What you need to do: Count every line in the following entries that holds the word "agent". Only the number should be given.

Collected data
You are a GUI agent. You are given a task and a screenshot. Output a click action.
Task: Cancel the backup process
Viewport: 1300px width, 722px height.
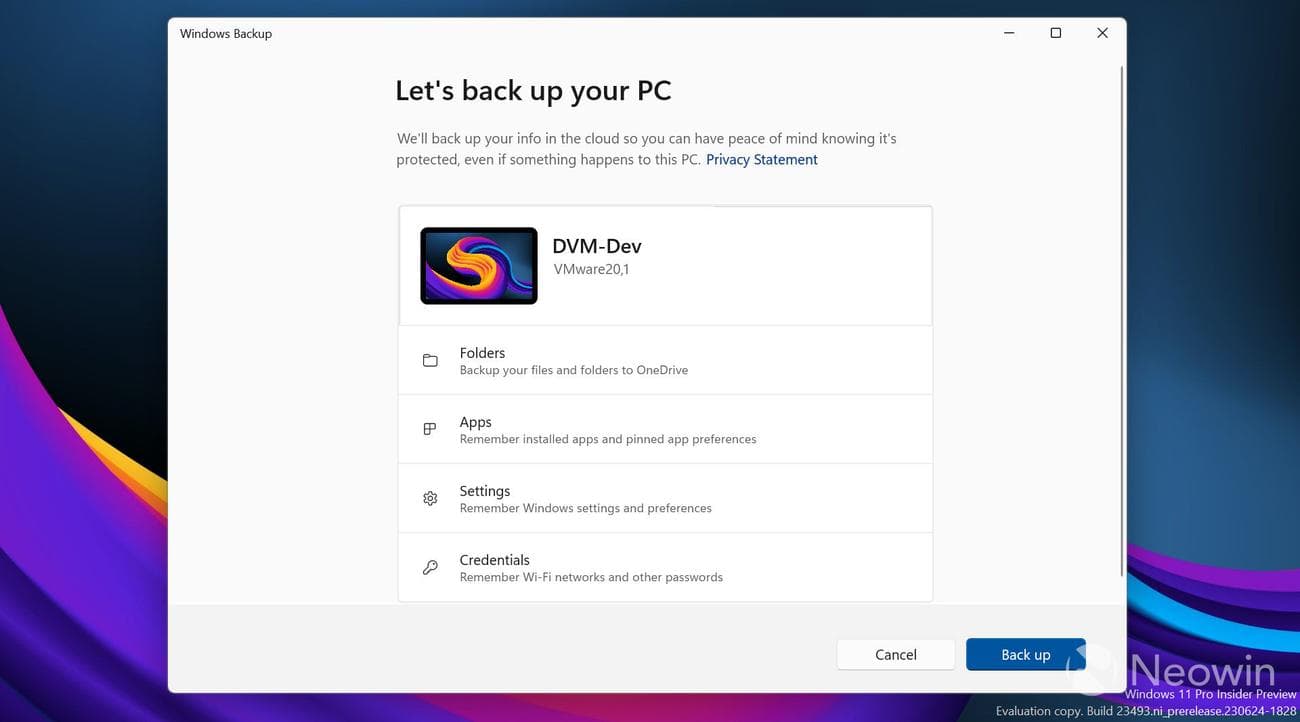tap(895, 654)
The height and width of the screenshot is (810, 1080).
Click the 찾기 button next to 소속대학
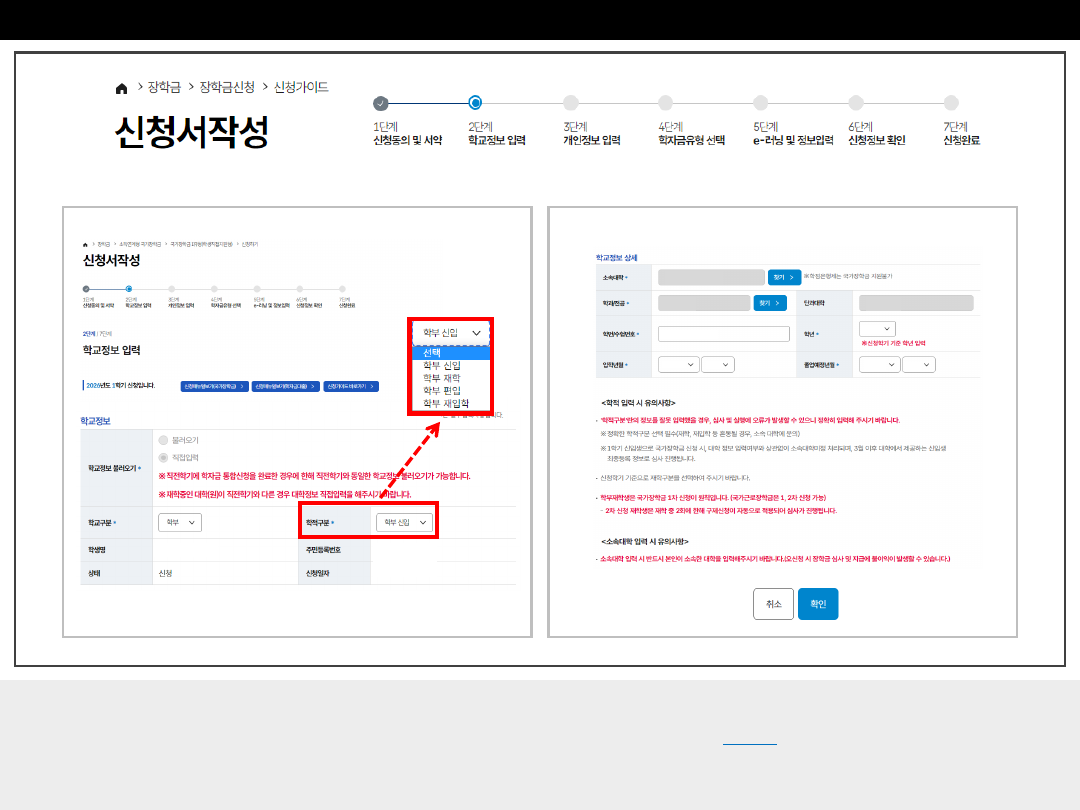pos(785,276)
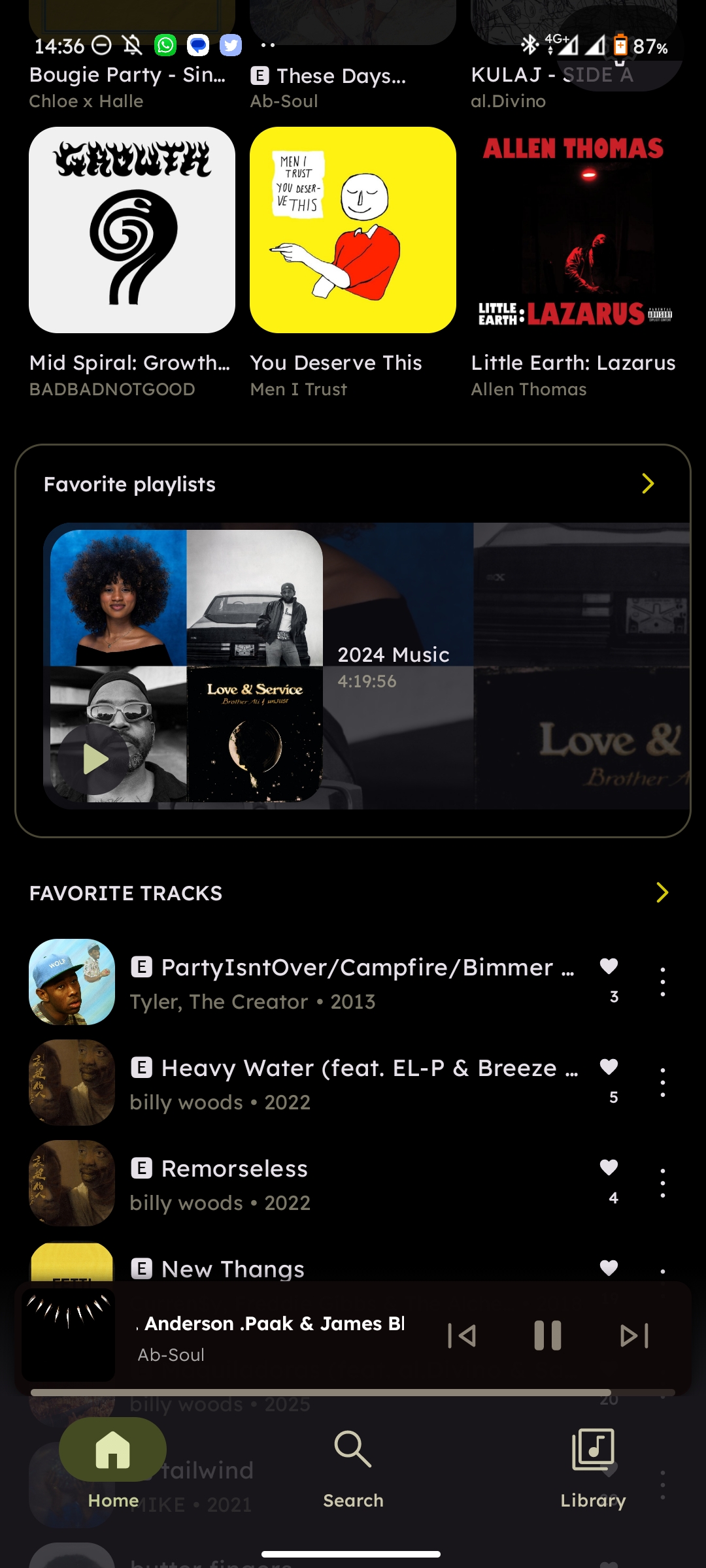Unfavorite PartyIsntOver/Campfire/Bimmer heart

point(609,966)
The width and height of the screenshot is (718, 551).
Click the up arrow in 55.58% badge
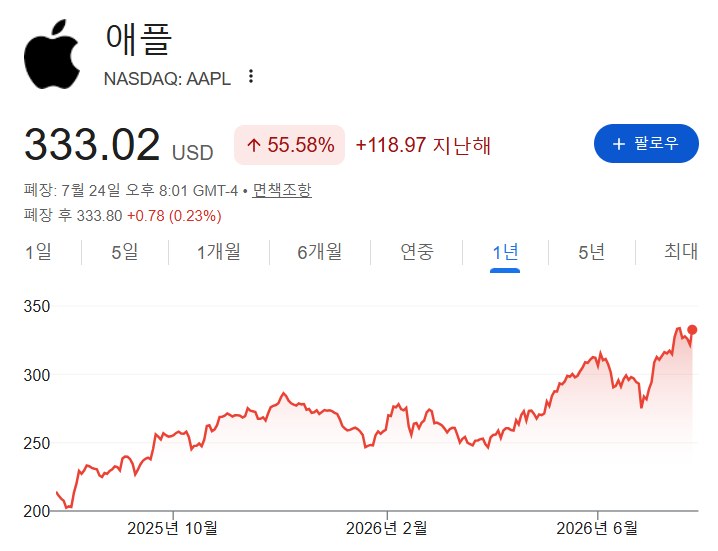pyautogui.click(x=254, y=145)
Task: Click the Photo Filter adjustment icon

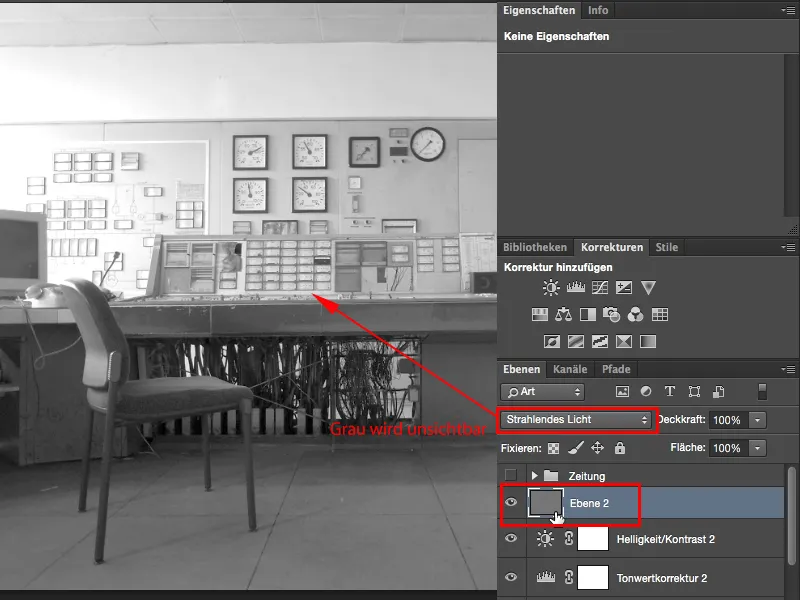Action: [611, 313]
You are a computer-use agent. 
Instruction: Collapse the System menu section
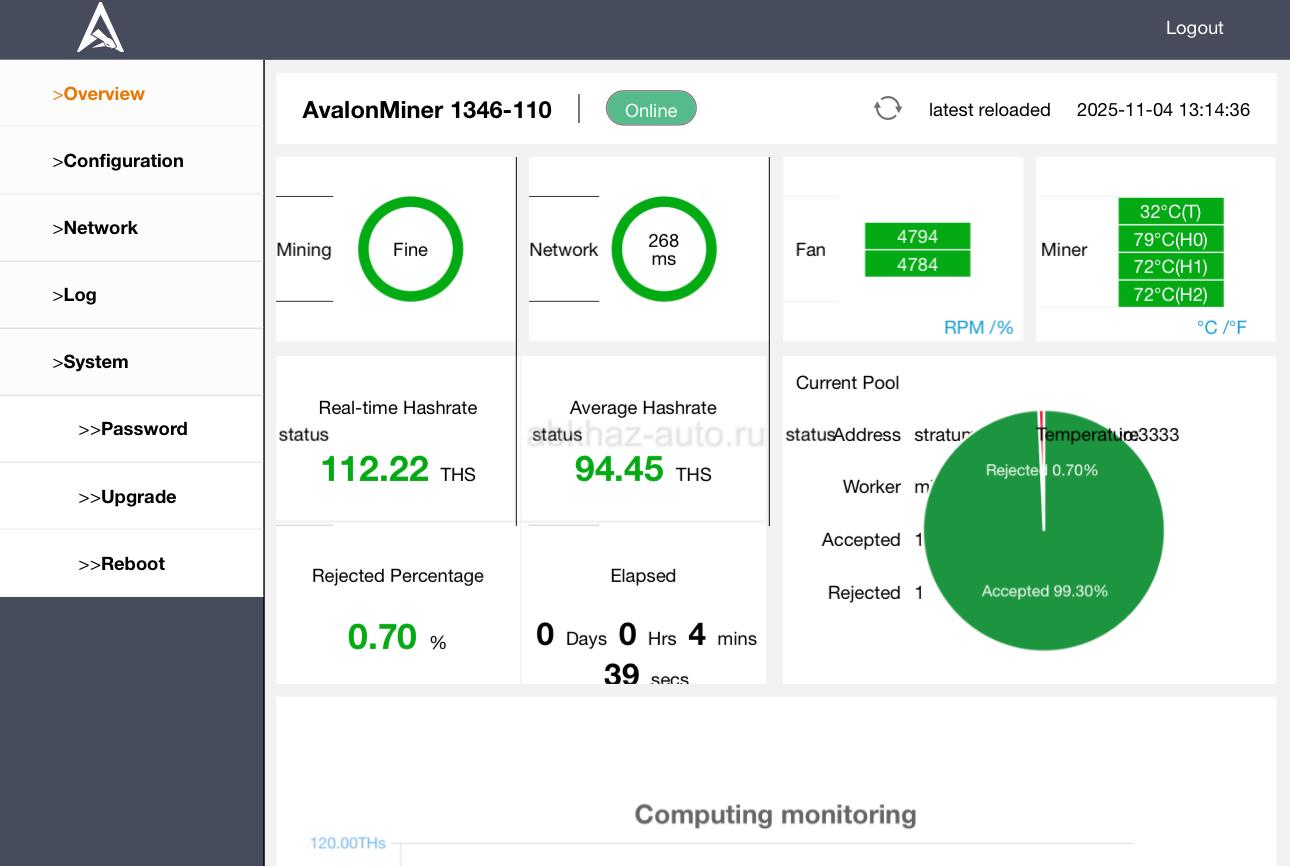95,362
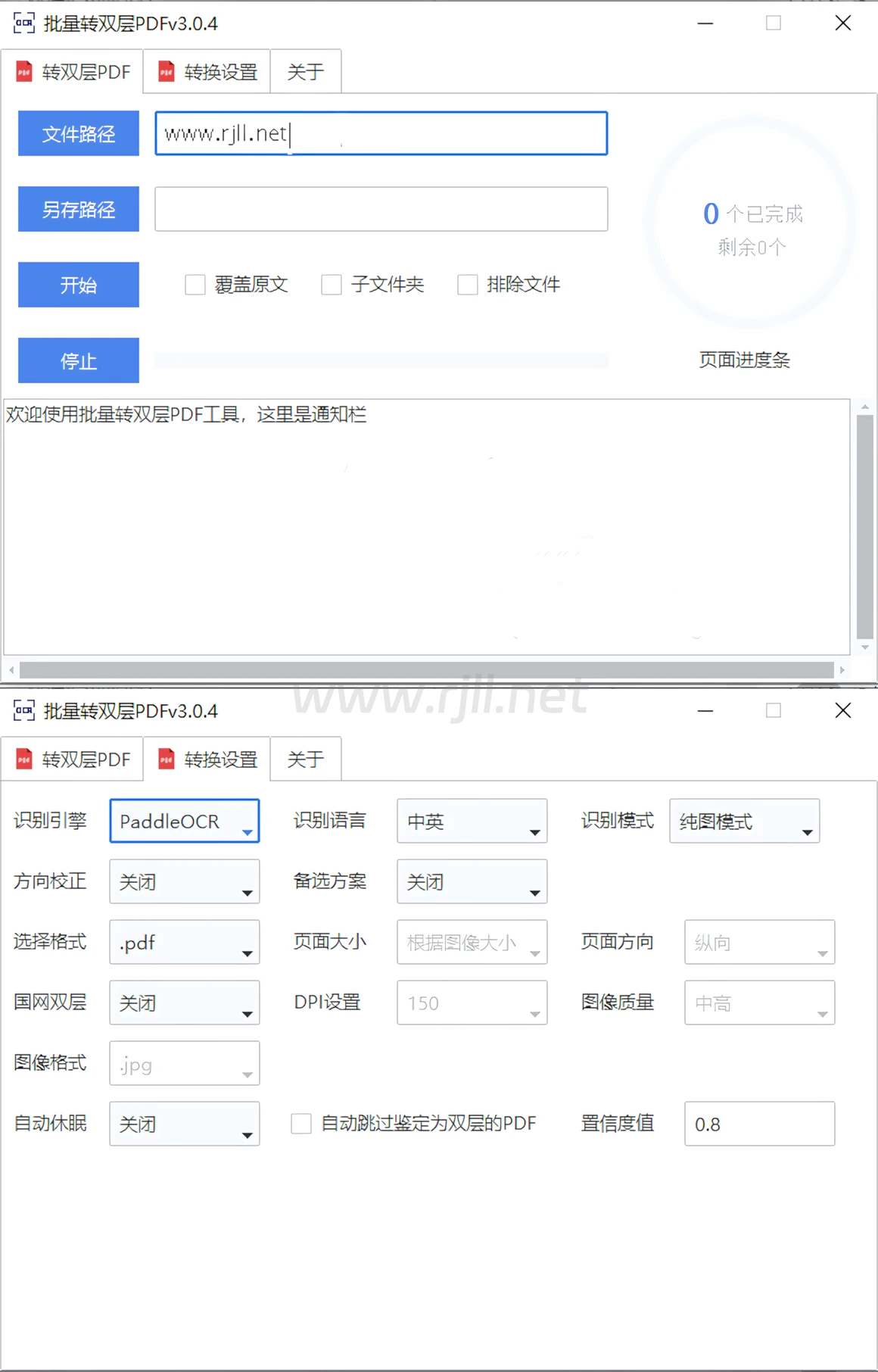The height and width of the screenshot is (1372, 878).
Task: Click app logo icon in the settings window title bar
Action: tap(23, 710)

The completed task: 2